» DOCUMENT PASSAGE

On 1/8/24 1:37 PM, Yann Ylavic wrote:
> On Mon, Jan 8, 2024 at 10:49 AM Ruediger Pluem <rpl...@apache.org> wrote:
>>
>> On 1/5/24 3:08 PM, Yann Ylavic wrote:
>>>
>>> process_regexp.diff
>>>
>>> Index: modules/metadata/mod_headers.c
>>> ===================================================================
>>> --- modules/metadata/mod_headers.c (revision 1914804)
>>> +++ modules/metadata/mod_headers.c (working copy)
>>> @@ -622,41 +622,70 @@ static char* process_tags(header_entry *hdr, reque
>>> }
>>> return str ? str : "";
>>> }
>>> -static const char *process_regexp(header_entry *hdr, const char *value,
>>> - request_rec *r)
>>> +
>>> +static const char *process_regexp_rec(header_entry *hdr, const char *value,
>>> + request_rec *r, ap_regmatch_t
>>> pmatch[],
>>> + int flags)
>>> {
>>> - ap_regmatch_t pmatch[AP_MAX_REG_MATCH];
>>> - const char *subs;
>>> - const char *remainder;
>>> char *ret;
>>> - int diffsz;
>>> - if (ap_regexec(hdr->regex, value, AP_MAX_REG_MATCH, pmatch, 0)) {
>>> + const char *subs, *remainder;
>>> + apr_size_t val_len, subs_len, rem_len;
>>> + apr_size_t match_start, match_end;
>>> +
>>> + val_len = strlen(value);
>>> + if (ap_regexec_len(hdr->regex, value, val_len,
>>> + AP_MAX_REG_MATCH, pmatch,
>>> + flags)) {
>>> /* no match, nothing to do */
>>> return value;
>>> }
>>> +
>>> /* Process tags in the input string rather than the resulting
>>> * substitution to avoid surprises
>>> */
>>> - subs = ap_pregsub(r->pool, process_tags(hdr, r), value,
>>> AP_MAX_REG_MATCH, pmatch);
>>> + subs = ap_pregsub(r->pool, process_tags(hdr, r), value,
>>> + AP_MAX_REG_MATCH, pmatch);
>>> if (subs == NULL)
>>> return NULL;
>>> - diffsz = strlen(subs) - (pmatch[0].rm_eo - pmatch[0].rm_so);
>>> + subs_len = strlen(subs);
>>> +
>>> + ap_assert(pmatch[0].rm_so >= 0 && pmatch[0].rm_so <= pmatch[0].rm_eo);
>>> + match_start = pmatch[0].rm_so;
>>> + match_end = pmatch[0].rm_eo;
>>> if (hdr->action == hdr_edit) {
>>> - remainder = value + pmatch[0].rm_eo;
>>> + remainder = value + match_end;
>>> }
>>> else { /* recurse to edit multiple matches if applicable */
>>> - remainder = process_regexp(hdr, value + pmatch[0].rm_eo, r);
>>> - if (remainder == NULL)

» EXERCISE INSTRUCTIONS
A. Please return the portion of the patch discussion between "On 1/8/24 1:37" and "modules/metadata/mod_headers.c (working copy)", inclusive.
B. Translate this code comment from the patch discussion into Spanish: "Process tags in the input string rather than the resulting substitution to avoid surprises"

» GIVEN INFORMATION
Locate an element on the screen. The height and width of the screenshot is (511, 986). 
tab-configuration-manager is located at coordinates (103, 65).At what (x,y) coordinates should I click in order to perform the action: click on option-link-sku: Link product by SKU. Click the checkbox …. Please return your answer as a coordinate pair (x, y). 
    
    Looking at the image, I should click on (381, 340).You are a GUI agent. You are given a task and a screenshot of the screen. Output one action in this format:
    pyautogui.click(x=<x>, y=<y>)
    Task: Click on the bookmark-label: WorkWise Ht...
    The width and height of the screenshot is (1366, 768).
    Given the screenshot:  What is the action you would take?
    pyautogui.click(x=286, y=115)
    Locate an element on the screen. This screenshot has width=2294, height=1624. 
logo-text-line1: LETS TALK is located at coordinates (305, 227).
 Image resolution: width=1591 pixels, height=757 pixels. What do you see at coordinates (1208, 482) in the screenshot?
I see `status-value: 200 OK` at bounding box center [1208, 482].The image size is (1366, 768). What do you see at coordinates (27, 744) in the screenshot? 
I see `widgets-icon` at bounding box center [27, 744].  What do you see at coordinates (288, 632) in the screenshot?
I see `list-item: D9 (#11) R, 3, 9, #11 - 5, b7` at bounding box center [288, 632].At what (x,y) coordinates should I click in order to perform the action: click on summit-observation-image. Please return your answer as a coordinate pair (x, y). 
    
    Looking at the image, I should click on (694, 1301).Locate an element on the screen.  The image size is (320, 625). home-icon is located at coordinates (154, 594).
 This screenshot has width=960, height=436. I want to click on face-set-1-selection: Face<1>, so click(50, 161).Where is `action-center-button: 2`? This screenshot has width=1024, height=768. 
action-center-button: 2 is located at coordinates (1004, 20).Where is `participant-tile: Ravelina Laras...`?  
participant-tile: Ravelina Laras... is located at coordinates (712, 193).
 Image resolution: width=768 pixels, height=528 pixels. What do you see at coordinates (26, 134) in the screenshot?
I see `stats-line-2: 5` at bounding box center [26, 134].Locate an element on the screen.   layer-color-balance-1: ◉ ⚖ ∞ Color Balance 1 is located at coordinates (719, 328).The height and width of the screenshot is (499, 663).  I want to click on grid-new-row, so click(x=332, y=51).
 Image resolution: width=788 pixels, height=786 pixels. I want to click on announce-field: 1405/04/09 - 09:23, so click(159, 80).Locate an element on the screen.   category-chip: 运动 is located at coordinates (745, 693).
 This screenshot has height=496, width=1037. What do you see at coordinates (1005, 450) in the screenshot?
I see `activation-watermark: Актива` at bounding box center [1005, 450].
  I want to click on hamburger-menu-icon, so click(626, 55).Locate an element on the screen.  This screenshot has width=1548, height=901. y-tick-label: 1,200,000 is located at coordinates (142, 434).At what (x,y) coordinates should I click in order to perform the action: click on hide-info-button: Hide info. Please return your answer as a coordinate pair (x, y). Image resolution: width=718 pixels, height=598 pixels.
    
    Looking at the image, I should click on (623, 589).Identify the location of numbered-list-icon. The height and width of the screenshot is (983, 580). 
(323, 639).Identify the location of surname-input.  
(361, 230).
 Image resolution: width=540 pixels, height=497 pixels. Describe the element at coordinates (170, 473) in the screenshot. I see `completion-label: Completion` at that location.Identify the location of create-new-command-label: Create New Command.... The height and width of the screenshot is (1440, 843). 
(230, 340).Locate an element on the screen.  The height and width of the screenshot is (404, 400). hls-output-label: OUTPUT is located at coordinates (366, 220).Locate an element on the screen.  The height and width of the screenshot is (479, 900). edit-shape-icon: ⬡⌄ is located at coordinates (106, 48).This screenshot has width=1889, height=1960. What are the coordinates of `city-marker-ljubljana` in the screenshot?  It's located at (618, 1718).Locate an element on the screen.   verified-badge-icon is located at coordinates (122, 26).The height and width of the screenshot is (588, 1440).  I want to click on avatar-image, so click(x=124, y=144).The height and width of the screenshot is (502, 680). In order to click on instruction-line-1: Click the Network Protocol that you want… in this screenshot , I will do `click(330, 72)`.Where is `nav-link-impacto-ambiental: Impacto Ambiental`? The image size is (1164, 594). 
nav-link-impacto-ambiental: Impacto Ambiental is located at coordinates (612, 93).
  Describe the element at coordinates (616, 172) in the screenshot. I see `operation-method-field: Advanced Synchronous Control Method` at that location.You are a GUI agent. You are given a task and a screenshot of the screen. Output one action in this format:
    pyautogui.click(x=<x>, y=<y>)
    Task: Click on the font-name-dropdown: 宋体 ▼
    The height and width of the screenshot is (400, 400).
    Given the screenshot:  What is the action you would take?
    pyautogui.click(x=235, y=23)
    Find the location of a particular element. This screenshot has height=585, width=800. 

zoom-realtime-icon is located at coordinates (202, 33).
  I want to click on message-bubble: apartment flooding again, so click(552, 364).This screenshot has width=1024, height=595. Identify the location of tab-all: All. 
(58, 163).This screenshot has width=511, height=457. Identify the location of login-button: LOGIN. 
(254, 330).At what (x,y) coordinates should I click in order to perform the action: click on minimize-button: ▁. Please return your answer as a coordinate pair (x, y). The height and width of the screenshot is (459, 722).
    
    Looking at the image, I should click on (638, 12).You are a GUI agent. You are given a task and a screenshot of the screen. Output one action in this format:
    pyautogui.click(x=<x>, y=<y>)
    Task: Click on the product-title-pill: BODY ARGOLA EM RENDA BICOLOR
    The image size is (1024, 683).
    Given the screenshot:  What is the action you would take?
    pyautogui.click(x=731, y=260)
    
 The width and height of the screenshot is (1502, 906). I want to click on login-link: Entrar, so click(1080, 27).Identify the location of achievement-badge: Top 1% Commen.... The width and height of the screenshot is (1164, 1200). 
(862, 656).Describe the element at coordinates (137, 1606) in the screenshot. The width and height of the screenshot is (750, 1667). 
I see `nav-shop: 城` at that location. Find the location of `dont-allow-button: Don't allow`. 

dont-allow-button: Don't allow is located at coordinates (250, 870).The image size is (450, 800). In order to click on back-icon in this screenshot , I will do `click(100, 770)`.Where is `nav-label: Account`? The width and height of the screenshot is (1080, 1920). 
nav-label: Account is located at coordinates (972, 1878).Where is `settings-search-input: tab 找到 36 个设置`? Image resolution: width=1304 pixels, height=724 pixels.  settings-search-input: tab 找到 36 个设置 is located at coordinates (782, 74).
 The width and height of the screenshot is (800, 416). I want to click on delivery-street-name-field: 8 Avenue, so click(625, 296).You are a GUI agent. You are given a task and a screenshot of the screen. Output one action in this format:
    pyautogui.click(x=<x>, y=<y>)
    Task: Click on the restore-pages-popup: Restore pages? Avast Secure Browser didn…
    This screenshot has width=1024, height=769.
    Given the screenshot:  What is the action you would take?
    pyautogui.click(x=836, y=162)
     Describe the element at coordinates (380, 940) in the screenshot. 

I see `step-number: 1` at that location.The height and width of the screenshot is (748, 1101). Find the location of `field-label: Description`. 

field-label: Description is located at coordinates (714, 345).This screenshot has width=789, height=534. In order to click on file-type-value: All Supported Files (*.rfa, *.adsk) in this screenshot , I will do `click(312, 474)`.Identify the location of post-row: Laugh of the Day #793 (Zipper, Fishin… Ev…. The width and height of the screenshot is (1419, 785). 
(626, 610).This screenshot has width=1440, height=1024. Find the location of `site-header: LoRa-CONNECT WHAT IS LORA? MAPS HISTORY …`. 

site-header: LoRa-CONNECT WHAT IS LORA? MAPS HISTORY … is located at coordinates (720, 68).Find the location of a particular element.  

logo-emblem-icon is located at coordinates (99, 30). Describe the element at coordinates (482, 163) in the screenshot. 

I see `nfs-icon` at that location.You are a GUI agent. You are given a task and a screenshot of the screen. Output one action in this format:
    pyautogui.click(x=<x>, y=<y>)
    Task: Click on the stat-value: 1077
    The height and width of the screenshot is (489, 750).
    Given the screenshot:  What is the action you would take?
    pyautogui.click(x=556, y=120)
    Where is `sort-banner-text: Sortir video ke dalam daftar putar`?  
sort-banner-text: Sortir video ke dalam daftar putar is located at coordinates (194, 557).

» ANSWERS BELOW
A.
On 1/8/24 1:37 PM, Yann Ylavic wrote:
> On Mon, Jan 8, 2024 at 10:49 AM Ruediger Pluem <rpl...@apache.org> wrote:
>>
>> On 1/5/24 3:08 PM, Yann Ylavic wrote:
>>>
>>> process_regexp.diff
>>>
>>> Index: modules/metadata/mod_headers.c
>>> ===================================================================
>>> --- modules/metadata/mod_headers.c (revision 1914804)
>>> +++ modules/metadata/mod_headers.c (working copy)

B. Procesar las etiquetas en la cadena de entrada en lugar de en la sustitución resultante para evitar sorpresas